Fragmentarium

by SULI QYRE

250. Exploring Discomfort

There’s something bothering me that I can’t understand. It’s a thought, or it’s a memory, or maybe it’s an intuition. When I try to think about it, it seems too complex to describe, too faint to see, too indistinct to capture. The feelings that surround it are nebulous and imprecise. I want to see what it is, but I don’t even know where it begins or ends, or what form it might take.

Beleaguered by my inability to reach the thing, my only hope is to express everything that surrounds it, and see what happens. Through the effort of creative action, something will appear. What that something will be, I cannot say, but this does not mean it’s not worth the effort. By attempting to express myself, I create an opportunity for the thing that is currently beyond my understanding to become real.

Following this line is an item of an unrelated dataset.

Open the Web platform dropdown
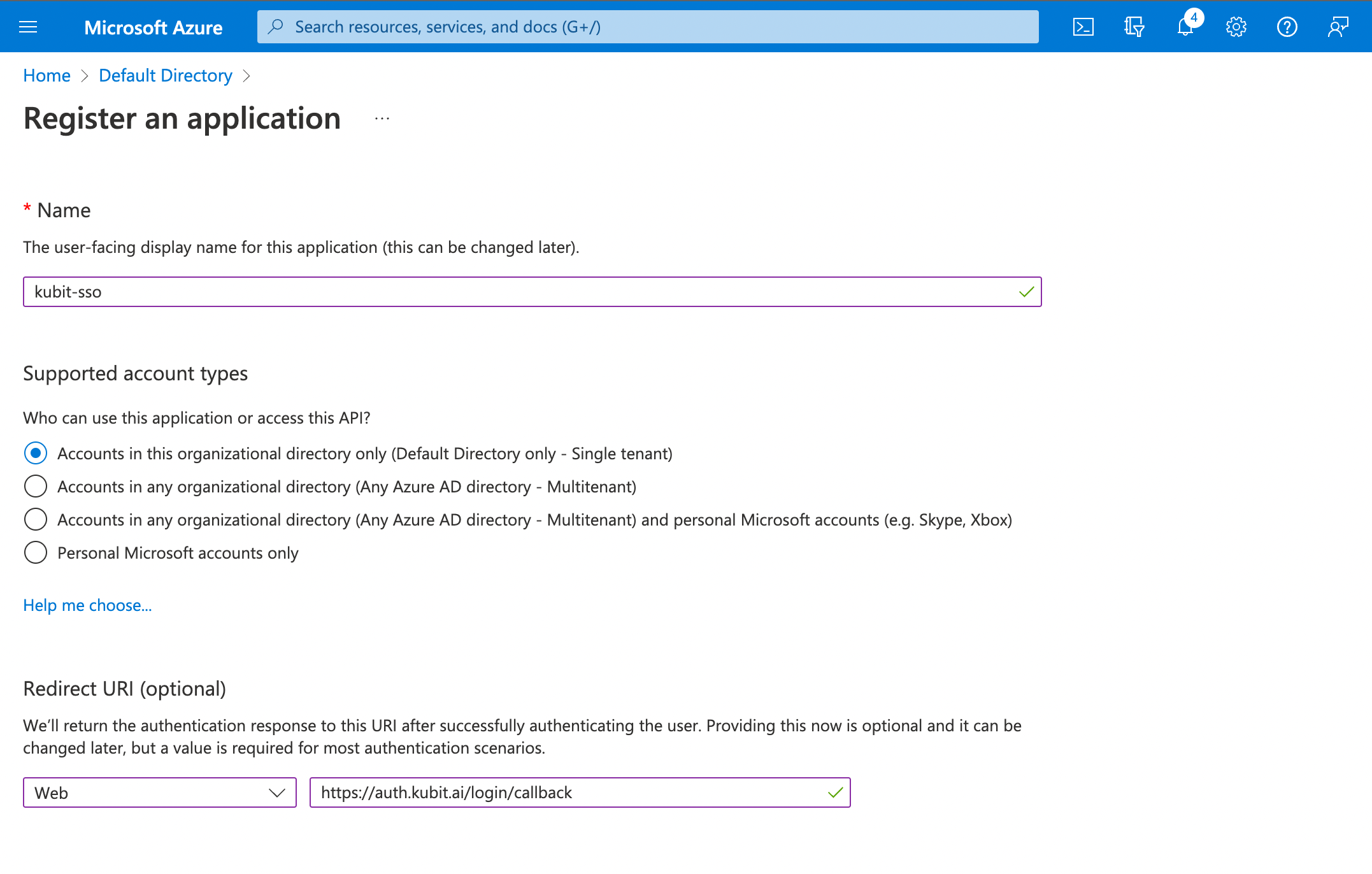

As I create, I’m forced to make choices. I see what I’ve already done and I add to it or subtract from it as I feel necessary. I layer on more and more of what is in me with each choice, and through this process, form and content begin to appear.

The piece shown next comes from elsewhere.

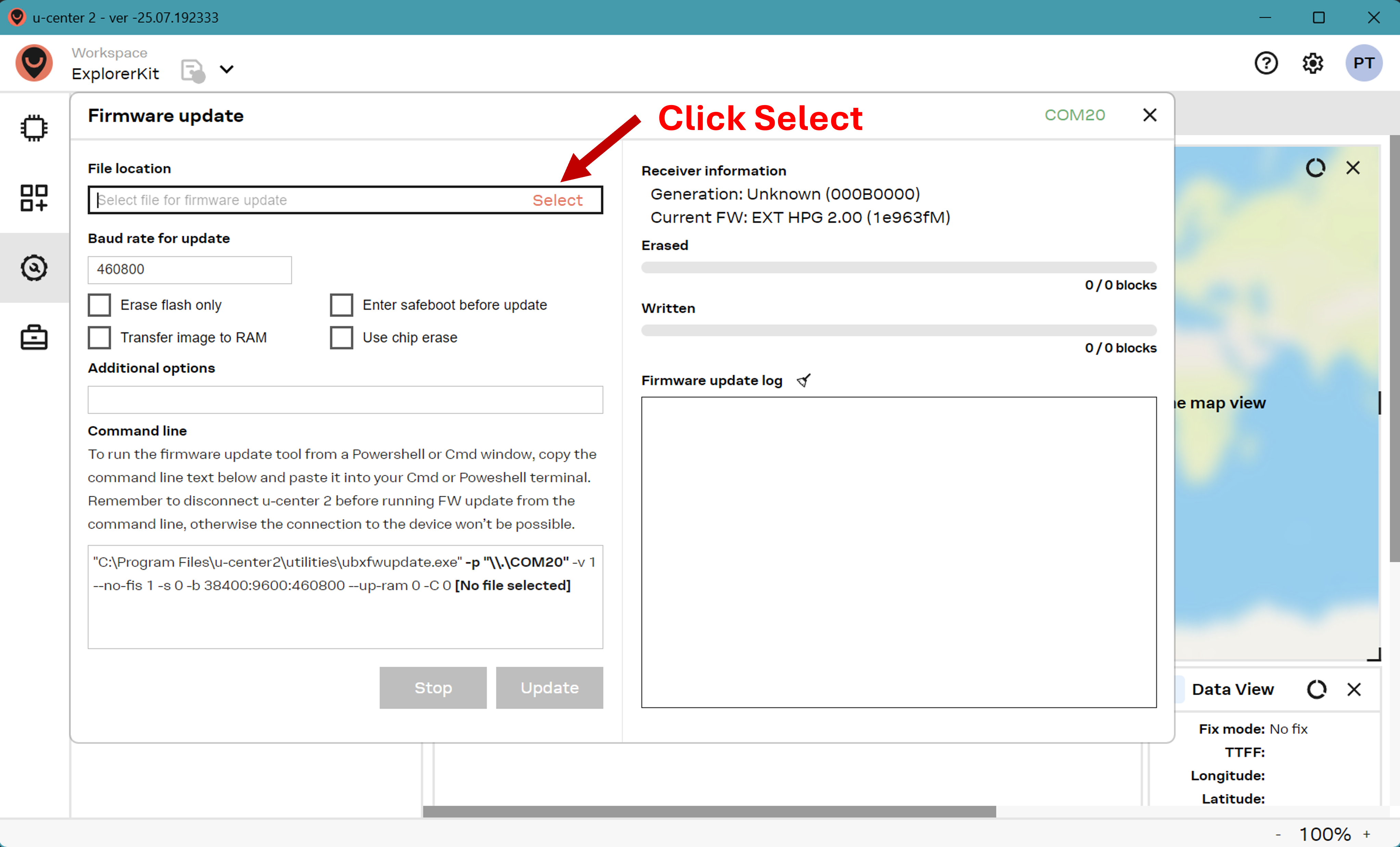
Task: Toggle Transfer image to RAM option
Action: (99, 337)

By expressing myself through art, I make my discomfort real, and I allow myself to see it for the first time. Perhaps by seeing it I’ll also learn more about it, or perhaps not. For if the object I create is truly new, I might not know how to grapple with it. I might not even see what value it could possibly have.

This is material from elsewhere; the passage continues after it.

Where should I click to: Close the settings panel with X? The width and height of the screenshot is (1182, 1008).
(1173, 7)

If I’m lucky, I’ll see some truth and beauty in my creation, and maybe then I’ll realize what I was trying to understand. I might also discover that it has not one but multiple meanings. This newly revealed multiplicity can inspire me to create further, in order to explore this new space of possibility.

Just as my creation can change my understanding, it can also benefit others. For they too might see some truth and beauty in it, and through this discover a new realm of meaning for themselves. In this way, every creative act simultaneously helps me and others towards a greater awareness of both self and world.